Fuelled by a huge $5.26 billion trade imbalance in goods and services, Pakistan's 'current-account deficit', excluding official transfers, during the first four months of the current fiscal year rose to $3.42 billion, depicting an increase of 53.48 percent over $2.23 billion of corresponding period of last year, State Bank of Pakistan (SBP) announced on Monday.
During July-October 2006, the imbalances in the trade and services were so large that it plunged the current account underwater in spite of strong buildup in current transfers. The net current transfers rose to $3.047 billion during the period under review, from $2.693 billion.
More worrisome was that resident deposit holders withdrew $53 million from foreign currency accounts (FCA) during the period, primarily because of the stable rupee, against the same amount of $53 million they deposited during the same period of last fiscal year.
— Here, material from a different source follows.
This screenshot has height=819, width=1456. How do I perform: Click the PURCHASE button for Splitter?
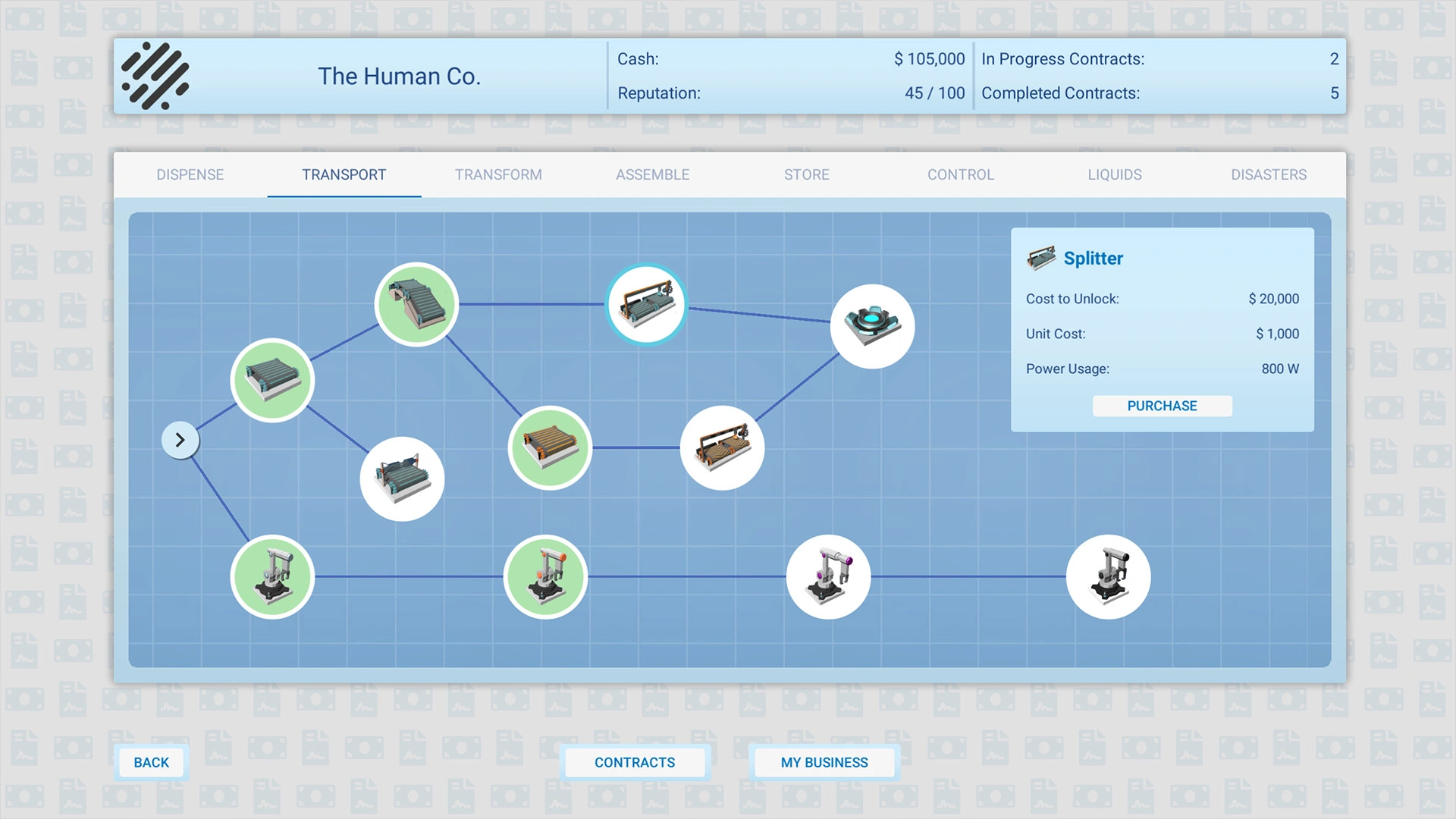pyautogui.click(x=1162, y=405)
All three multilateral donors--World Bank, Asian Development Bank and International Monetary Fund--have time and again cautioned the government by pinpointing the burgeoning 'current account' as 'grey area' of the country's economy.
During 2005-06, the deficit rose to $5.7 billion against $1.784 billion in 2004-05. As percentage of GDP, it rose from 1.6 to 4.4, the highest level in last nine years. And now for 2006-07, the World Bank has forecast it at 5 to 5.5 percent, and IMF at 5.6 percent of GDP by the end of the year.
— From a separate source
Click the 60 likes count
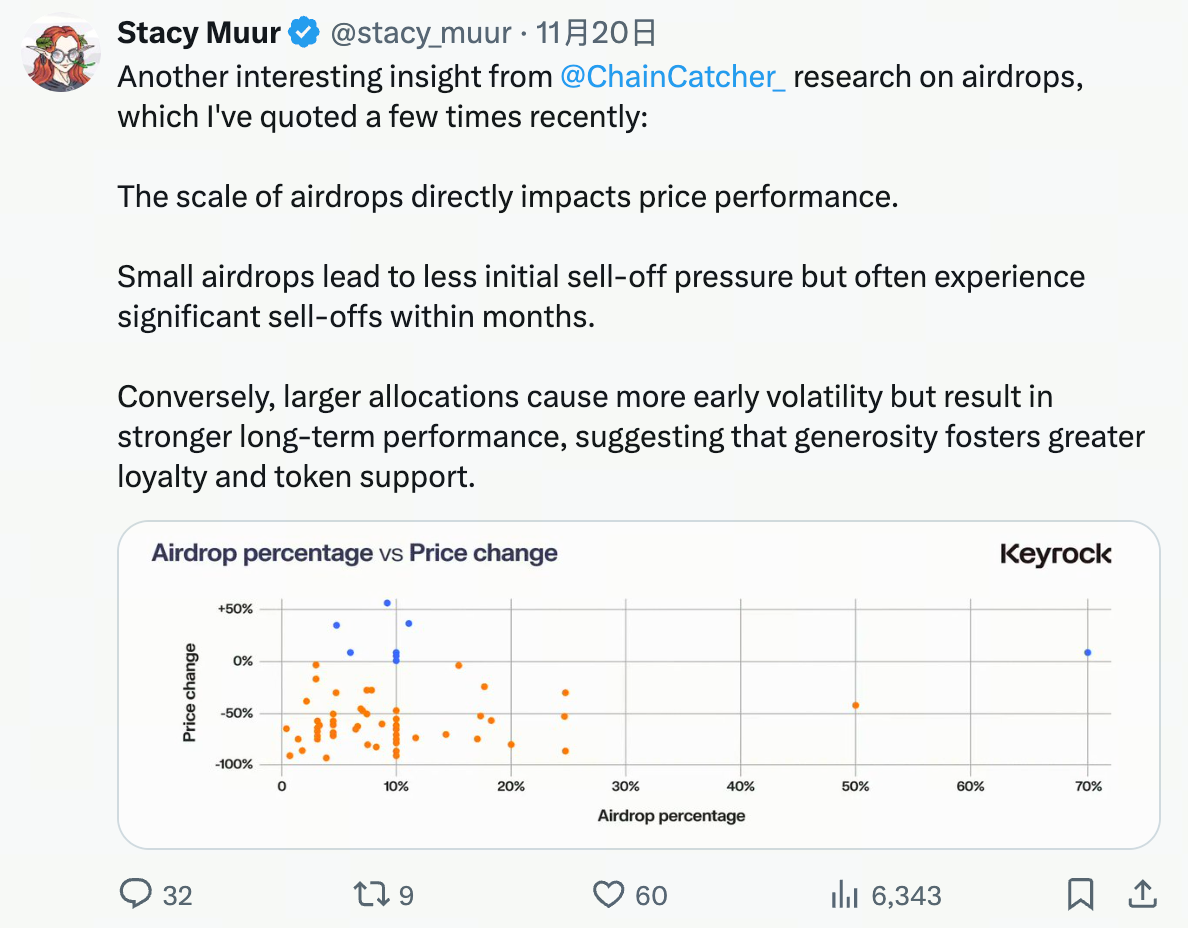The height and width of the screenshot is (928, 1188). [651, 895]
The Asian Development Bank (ADB) in its 'Outlook' last month had also projected it at $8.5 billion (5.9 percent of GDP) for 2006-07. On the other hand, the government's economic managers are confident that the current account deficit is manageable by borrowing from abroad, remittances, drawing down reserves and inflow of investment.
The SBP data shows that Pakistan has witnessed this current account imbalance as trade deficit (in goods and services) jumped to $5.26 billion during July-October 2006 against $4.07 billion of last year. The trade deficit figures have been arrived at using the freight-on-board value of imports and exports.
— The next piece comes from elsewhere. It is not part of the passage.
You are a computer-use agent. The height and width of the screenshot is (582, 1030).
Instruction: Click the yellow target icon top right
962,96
The report says that goods import stood at $9.13 billion whereas exports totalled $5.44 billion, thus leaving a trade imbalance (in goods) of $3.68 billion. The services account also witnessed a sizeable imbalance of $1.57 billion during July-October 2006 as inflows under this account stood at $1.043 billion whereas outflows totalled $2.615 billion. Thus, on balance, total trade deficit (goods and services) stood at $5.258 billion.
The factors responsible for this huge deficit in services sector included higher outflows on account of transportation, travel, insurance, royalties and licence fees.
Pakistan had to spend $1.032 billion on transportation account whereas its earning under this head was only $390 million. Thus, the net deficit in the service account due to chartering of vessels for imports and export was $642 million.
Another factor responsible for the deficit was net outflow of $364 million on account of overseas travelling. Pakistan had to spend $442 million to finance personal and business-related travelling abroad of individuals and groups whereas it earned only $78 million under this account. Hence, the services account witnessed deficit in July-October 2006. The same applies to spending on insurance, royalties and licence fees paid to international organisations and their employees operating in Pakistan.
Independent economists are of the view that the widening current account deficit is posing threat to the economy simultaneously on both internal and external fronts. They have also questioned time and again how long the trade deficit can continue on that trajectory without disrupting the economy; and how much longer Pakistan can continue to spend more than it earns and support the growth.